=== Source records ===
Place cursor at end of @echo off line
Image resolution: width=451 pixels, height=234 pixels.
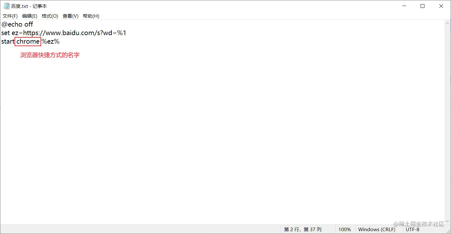(x=33, y=24)
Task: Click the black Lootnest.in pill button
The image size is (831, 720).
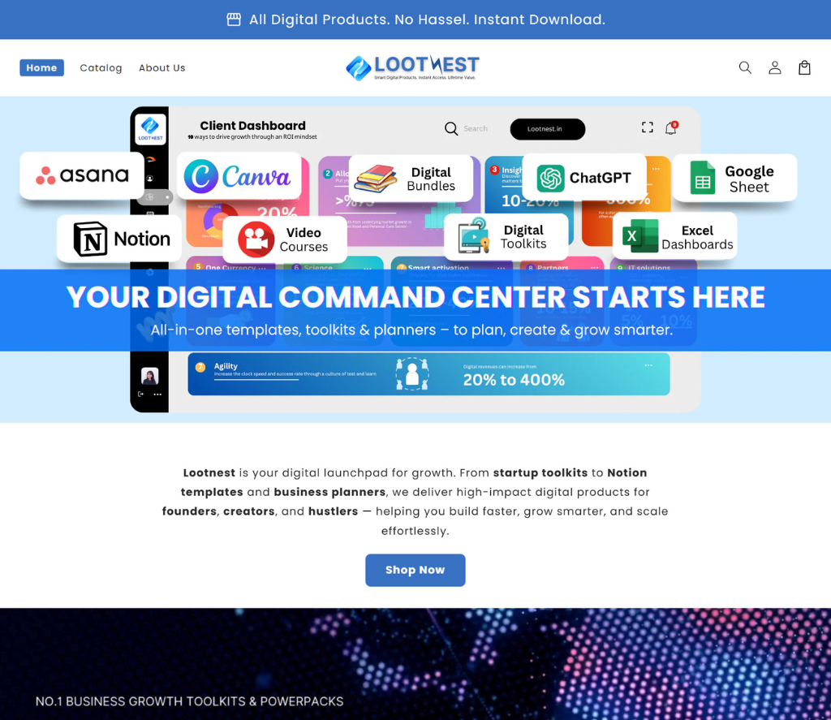Action: tap(548, 129)
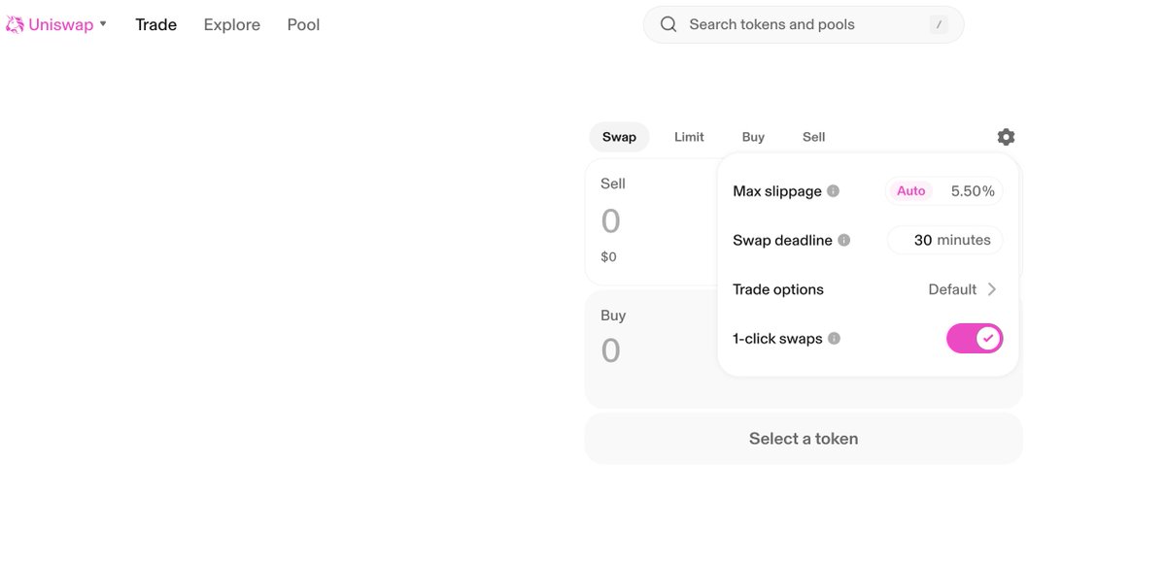Open Trade options Default chevron

click(992, 289)
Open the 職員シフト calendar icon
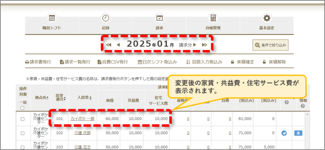325x150 pixels. coord(52,18)
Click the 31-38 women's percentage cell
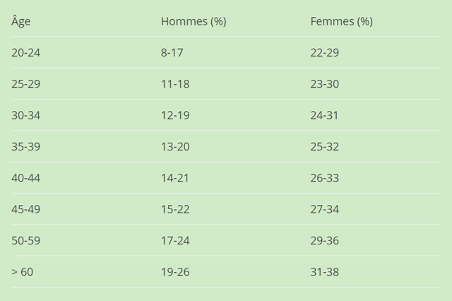Image resolution: width=452 pixels, height=301 pixels. click(x=325, y=272)
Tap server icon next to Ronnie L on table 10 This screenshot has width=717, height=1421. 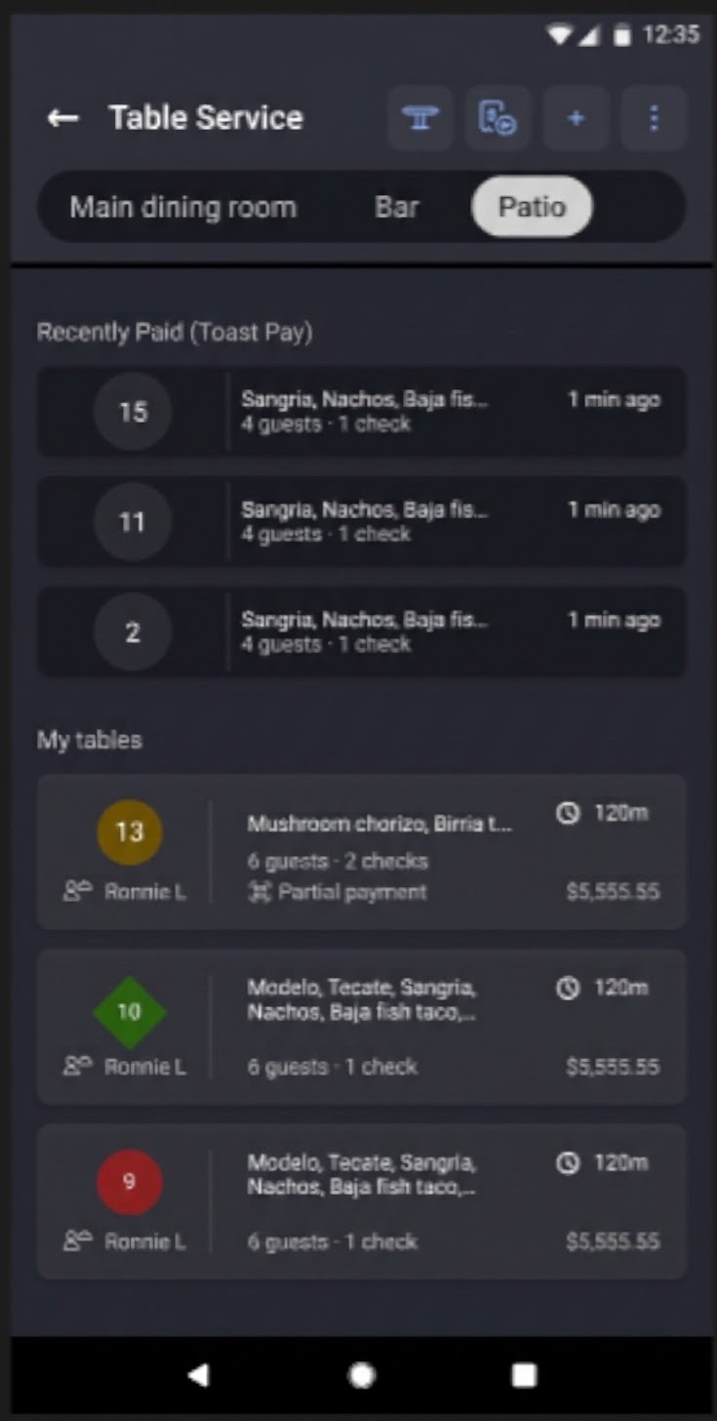(77, 1067)
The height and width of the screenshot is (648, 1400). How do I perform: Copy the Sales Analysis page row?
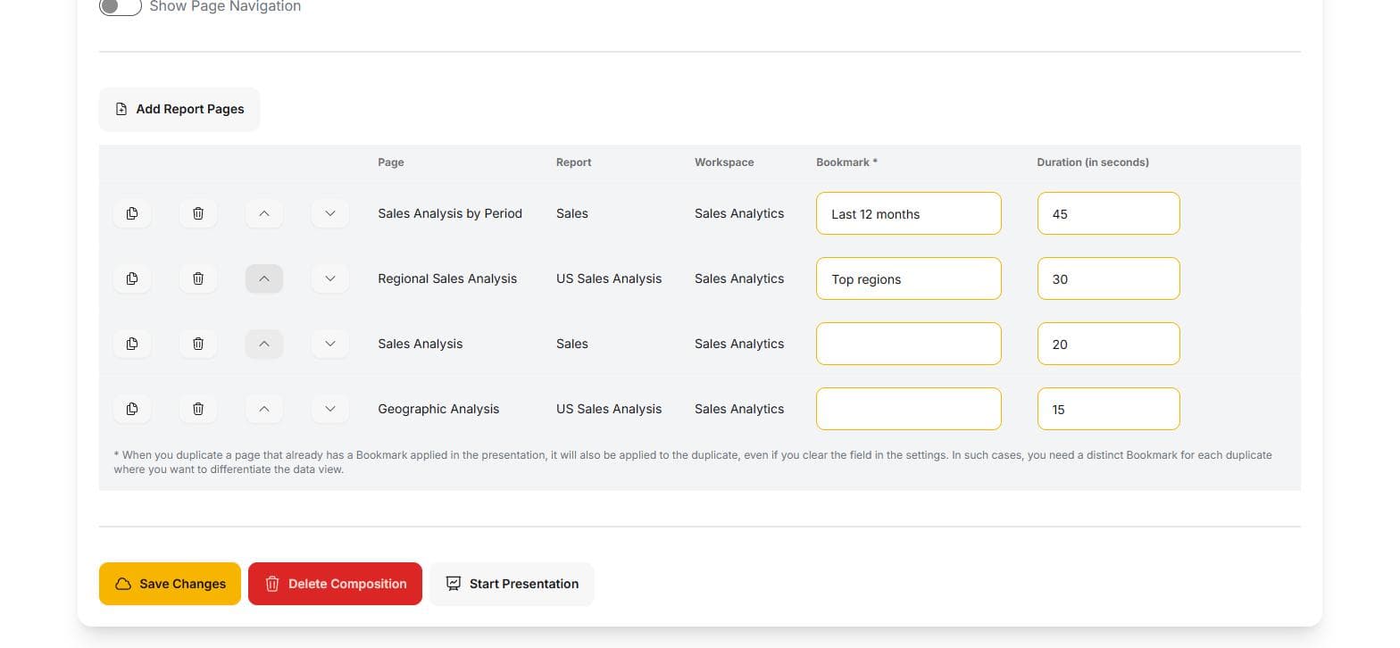132,344
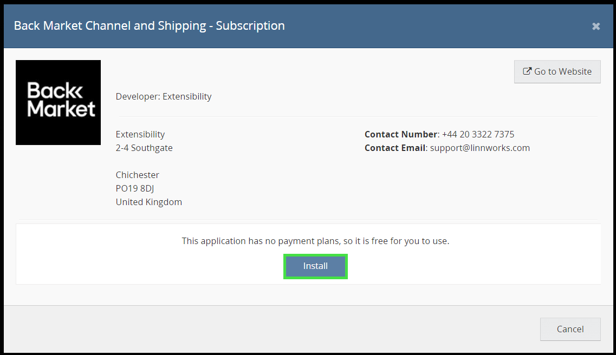This screenshot has width=616, height=355.
Task: Click the dialog title Back Market Channel and Shipping
Action: (x=109, y=25)
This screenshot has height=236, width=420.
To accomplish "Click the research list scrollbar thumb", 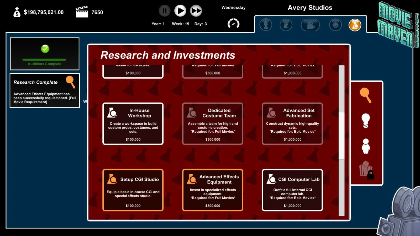I will click(x=342, y=136).
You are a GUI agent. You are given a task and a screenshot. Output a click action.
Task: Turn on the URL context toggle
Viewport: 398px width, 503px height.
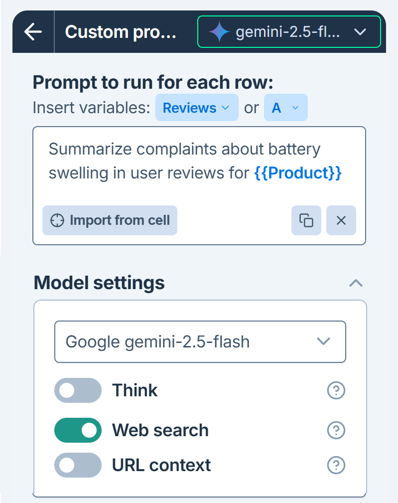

=== What to work on ===
Please give an exact copy of the lines from the line containing "Task: Turn on the URL context toggle" through the end of the records above, pictures excluded.

=== Exercise output ===
Task: Turn on the URL context toggle
Viewport: 398px width, 503px height.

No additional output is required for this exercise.